La Malaisie a vivement critiqué la Norvège suite à la révocation unilatérale des permis d'exportation d'un système de missiles navals d'attaque. Le gouvernement malaisien, qui attendait la livraison en mars pour équiper ses navires de combat, prévient que cette décision met en péril ses plans de défense et la stabilité régionale, envisageant d'engager des poursuites judiciaires contre Oslo.
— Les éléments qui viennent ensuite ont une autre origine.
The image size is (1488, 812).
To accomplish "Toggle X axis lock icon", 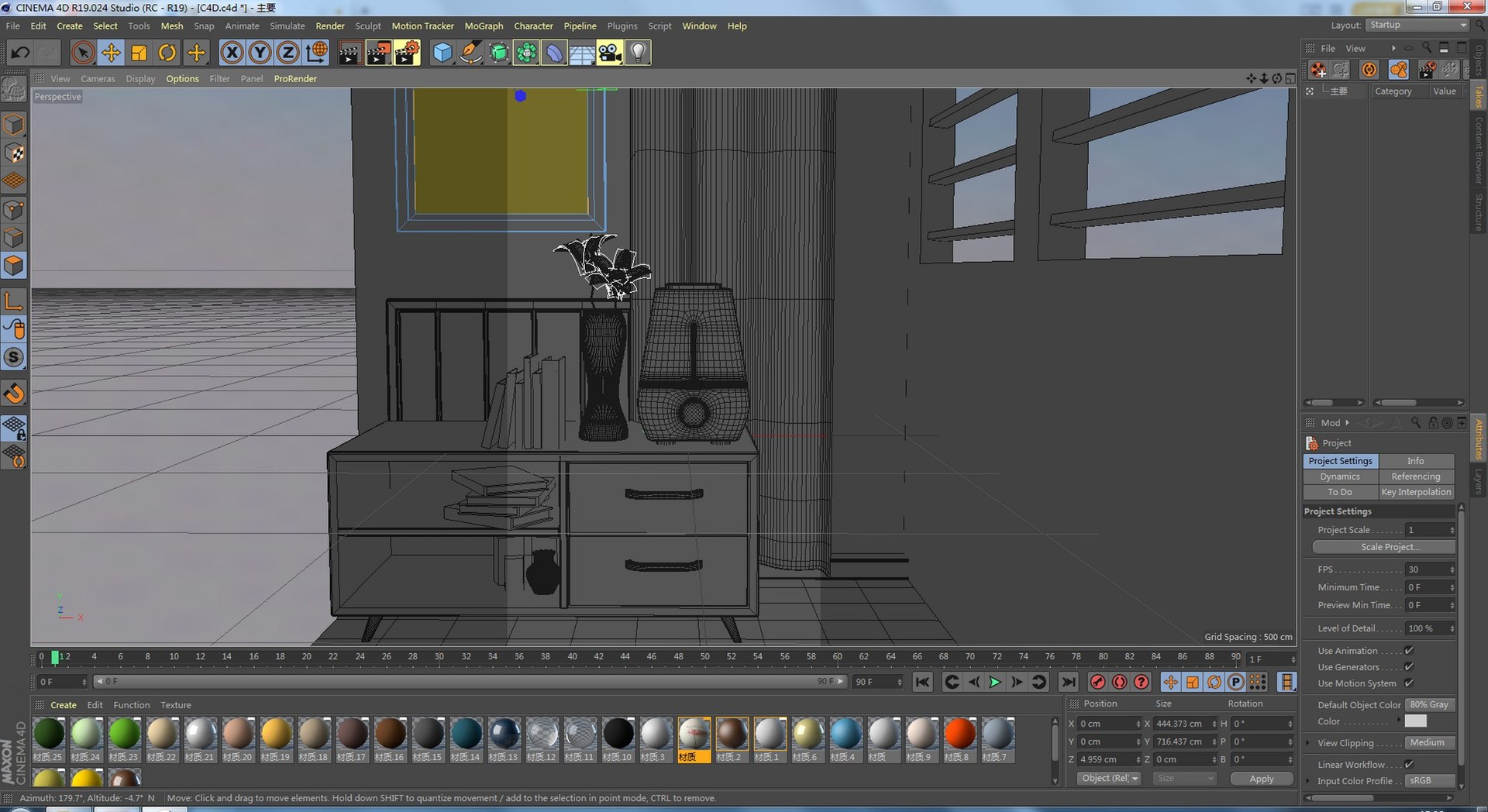I will 232,53.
Le missile qui n'arrivera pas : technologie navale en suspens 🚢
Le système de missiles bloqué, conçu pour l'attaque navale de précision, était destiné aux frégates de classe Maharaja Lela de Malaisie. Avec une portée estimée à 200 kilomètres et un guidage par radar actif, cet armement est essentiel pour dissuader les menaces en mer de Chine méridionale. Sans les missiles, les navires malaisiens se retrouvent avec une capacité offensive limitée, dépendant de canons et de systèmes antiaériens à courte portée. La révocation norvégienne, sans explication publique détaillée, laisse la marine malaisienne dans une position technique vulnérable.
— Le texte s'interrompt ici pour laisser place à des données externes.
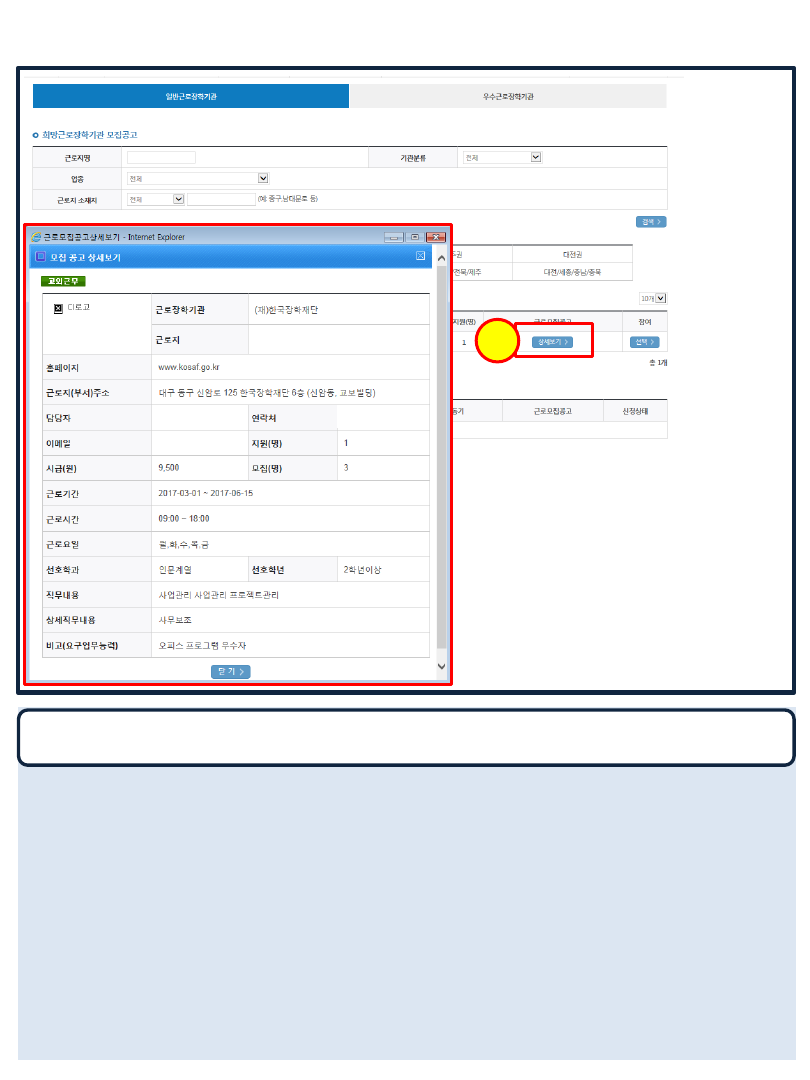810x1080 pixels.
Task: Switch to the 일반근로장학기관 tab
Action: click(191, 96)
Oslo dit non, Malaisie dit procès ⚖️
Il semble que la Norvège ait décidé que ses missiles sont trop bons pour être partagés, ou peut-être craint-elle que la Malaisie les utilise pour jouer au tir sur des bateaux de pêche. Pendant ce temps, à Kuala Lumpur, les avocats aiguisent déjà leurs arguments juridiques, bien qu'ils préféreraient probablement aiguiser des missiles. La prochaine fois, la Malaisie demandera peut-être un remboursement sous forme de cabillaud norvégien, qui au moins sert à dîner.